Kathleen’s research and writing address a range of issues including the structural production of inequity and the everyday violence of poverty; socioeconomic development, democratization and post-conflict transition; asylum, legal proceedings and the translation of trauma and suffering; and ethics and anthropology. Kathleen further pursues these interests through the provision of expert witness for political persecution and at the Center for Refugee Services in San Antonio.
Kathleen has been fortunate to receive generous support for her fieldwork and research from a variety of organizations, including the Social Science Research Council, Institute for the Study of World Politics, Mellon Foundation and International Rotary Foundation. Her writing has additionally benefitted from scholarships provided by Sarah Lawrence College and the New York State Summers Writers Institute for Advanced Nonfiction Prose. She is also a two-time Fulbright Scholarship recipient.
Kathleen delights in creatively mentoring the passions of her graduate students, who have presented research papers and conducted roundtables and workshops around the country and with whom she co-founded a non-profit for malaria relief and graduate student organization for cooperative international development. Recent learning innovations include the collaborative research of sustainable development initiatives for women utilizing digital scholarship.
She is a recipient of the Distinguished Faculty Award (St.

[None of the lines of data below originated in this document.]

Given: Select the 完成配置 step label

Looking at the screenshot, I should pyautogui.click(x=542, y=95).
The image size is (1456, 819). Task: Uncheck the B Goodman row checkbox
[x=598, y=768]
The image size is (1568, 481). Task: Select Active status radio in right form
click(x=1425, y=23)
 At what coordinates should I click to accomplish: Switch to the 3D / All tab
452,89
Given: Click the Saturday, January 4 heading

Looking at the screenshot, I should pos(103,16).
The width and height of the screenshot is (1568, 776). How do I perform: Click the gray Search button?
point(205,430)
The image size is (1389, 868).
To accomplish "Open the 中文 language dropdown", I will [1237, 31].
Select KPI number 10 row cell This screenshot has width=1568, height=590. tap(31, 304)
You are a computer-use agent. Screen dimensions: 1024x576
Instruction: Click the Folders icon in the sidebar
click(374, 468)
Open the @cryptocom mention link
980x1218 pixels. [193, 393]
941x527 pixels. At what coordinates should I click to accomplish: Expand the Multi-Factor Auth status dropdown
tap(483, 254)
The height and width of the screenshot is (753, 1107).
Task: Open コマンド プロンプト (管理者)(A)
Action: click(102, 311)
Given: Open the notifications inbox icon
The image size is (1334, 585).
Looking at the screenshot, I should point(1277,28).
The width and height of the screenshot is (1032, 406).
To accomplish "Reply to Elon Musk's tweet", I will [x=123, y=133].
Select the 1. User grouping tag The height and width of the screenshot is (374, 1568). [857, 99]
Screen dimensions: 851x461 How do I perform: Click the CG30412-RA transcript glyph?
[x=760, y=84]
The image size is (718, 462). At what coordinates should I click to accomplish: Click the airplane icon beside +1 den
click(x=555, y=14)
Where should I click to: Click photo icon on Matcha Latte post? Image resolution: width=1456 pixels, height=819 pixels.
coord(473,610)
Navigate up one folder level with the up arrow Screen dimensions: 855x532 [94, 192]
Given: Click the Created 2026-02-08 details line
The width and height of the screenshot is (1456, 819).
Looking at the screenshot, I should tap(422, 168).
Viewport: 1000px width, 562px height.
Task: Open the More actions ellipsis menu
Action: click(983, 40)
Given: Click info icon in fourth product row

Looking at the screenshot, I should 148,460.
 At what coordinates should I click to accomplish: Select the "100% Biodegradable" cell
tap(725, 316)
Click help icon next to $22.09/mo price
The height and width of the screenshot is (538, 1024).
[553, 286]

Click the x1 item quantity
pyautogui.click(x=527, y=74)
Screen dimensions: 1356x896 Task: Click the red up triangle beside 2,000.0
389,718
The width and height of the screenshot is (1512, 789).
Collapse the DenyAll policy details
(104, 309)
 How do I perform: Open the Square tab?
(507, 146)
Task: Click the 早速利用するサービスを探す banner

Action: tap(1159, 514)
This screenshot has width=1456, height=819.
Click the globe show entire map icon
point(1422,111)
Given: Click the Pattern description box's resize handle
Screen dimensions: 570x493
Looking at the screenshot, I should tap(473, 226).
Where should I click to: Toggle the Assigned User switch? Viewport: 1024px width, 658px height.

Mary’s University) as well as the Alice Wright Franzke Feminist Award acknowledging those who promote peace, empowerment, civic engagement, cooperation, equality, and respect of all persons. Kathleen was recently asked to serve as a mentor for Collegium, a national Colloquy on Faith and Intellectual Life that examines and seeks to integrate intellectual and spiritual dimensions of one’s vocational life. As a Marianist Educational Associate, her classroom, research and outreach are inspired by the ideals of preferential option for the poor and education for the common good.
Kathleen completed her undergraduate work at the University of Scranton in philosophy and psychology, her master’s degree in sociology at Tribhuvan University in Nepal and her doctoral studies in anthropology at Harvard University. She is currently an Associate Professor in the Graduate International Relations Program, St. Mary’s University and a Visiting Scholar at the South Asia Institute, University of Texas, Austin.
Whether in the Rockies or the Himalayas, during her free time Kathleen loves exploring the mountains, especially in Colorado in the company of her nieces and nephews.